Pourquoi les garçons rabaissent-ils les filles?

Les garçons et les hommes peuvent avoir besoin de se débarrasser des autres pour ne pas se sentir inadéquats.

C’est probablement la plus grande dissimulation de l’histoire … “Pourquoi quelqu’un voudrait-il être une fille?” Ricane le garçon de dix ans avec la coupe de cheveux déséquilibrée, s’arrêtant un moment sur son scooter. “Les filles ne peuvent rien faire! Tout ce qu’ils font, c’est jouer avec des poupées et s’asseoir et rire.

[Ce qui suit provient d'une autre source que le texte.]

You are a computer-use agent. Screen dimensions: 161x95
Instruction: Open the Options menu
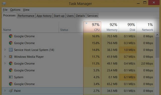(15, 10)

C’est beaucoup mieux d’être un garçon. Vous pouvez vous amuser si vous êtes un garçon! ”

“Et de toute façon, les filles sont des putains”, dit le cynique garçon de quinze ans avec le regard furieux dans les yeux. “Vous ne pouvez pas leur faire confiance. Ils vous gâchent. Ils vont toujours derrière ton dos. Et puis ils se plaignent et disent que tu es dur. ”

C’est une dissimulation inventée par les garçons et les hommes et elle commence par des sentiments vis-à-vis des mères. Chacun de ces deux garçons pourrait être l’enfant œdipien, réalisant qu’il ne pourra jamais avoir sa mère pour elle-même, car elle en aime une autre et que, au mieux, il doit partager sa bien-aimée. La réalisation, le sentiment d’injustice est terrible. Chaque garçon sent que sa mère a quelque chose qu’il veut, quelque chose qu’il ne peut pas vraiment décrire, et pourtant il ne peut pas l’avoir. Il trouve donc un moyen de faire face à la situation en se retirant, en n’ayant rien à voir avec elle, en s’attaquant à tout ce qu’elle représente, alors même qu’il l’aime secrètement et qu’elle ferait tout pour gagner sa faveur.

Les garçons transmettent ces sentiments mitigés à l’égard de leur mère depuis l’enfance jusqu’à la puberté et l’âge adulte, leur laissant toutes sortes de sentiments envieux à l’égard des filles. Les garçons doivent supporter le fait humiliant que les filles ont tendance à se développer plus tôt à la puberté, laissant les garçons pour un moment. Les garçons sont alors méprisés pour leurs tentatives de compenser en agissant en grand: faire beaucoup de bruit, exagérer, se battre, se vanter, parler mal. Les filles se moquent d’elles: «Pourquoi ne grandissez-vous pas et arrêtez-vous d’être si pathétique?» Les garçons voient combien les filles sont plus compétentes sur le plan domestique et savent lire et écrire . À l’adolescence, les garçons prennent conscience du mystère qui règne au sein des filles, de la capacité de reproduction des filles et de l’intimité de la relation éventuelle d’une mère avec son bébé: une intimité physique et psychologique dont les garçons et les hommes sont nécessairement exclus. Avoir un pénis, c’est très bien, mais le bébé grandit à l’intérieur de la mère, pas le père, et c’est la mère que le nouveau-né aspire, pas le père.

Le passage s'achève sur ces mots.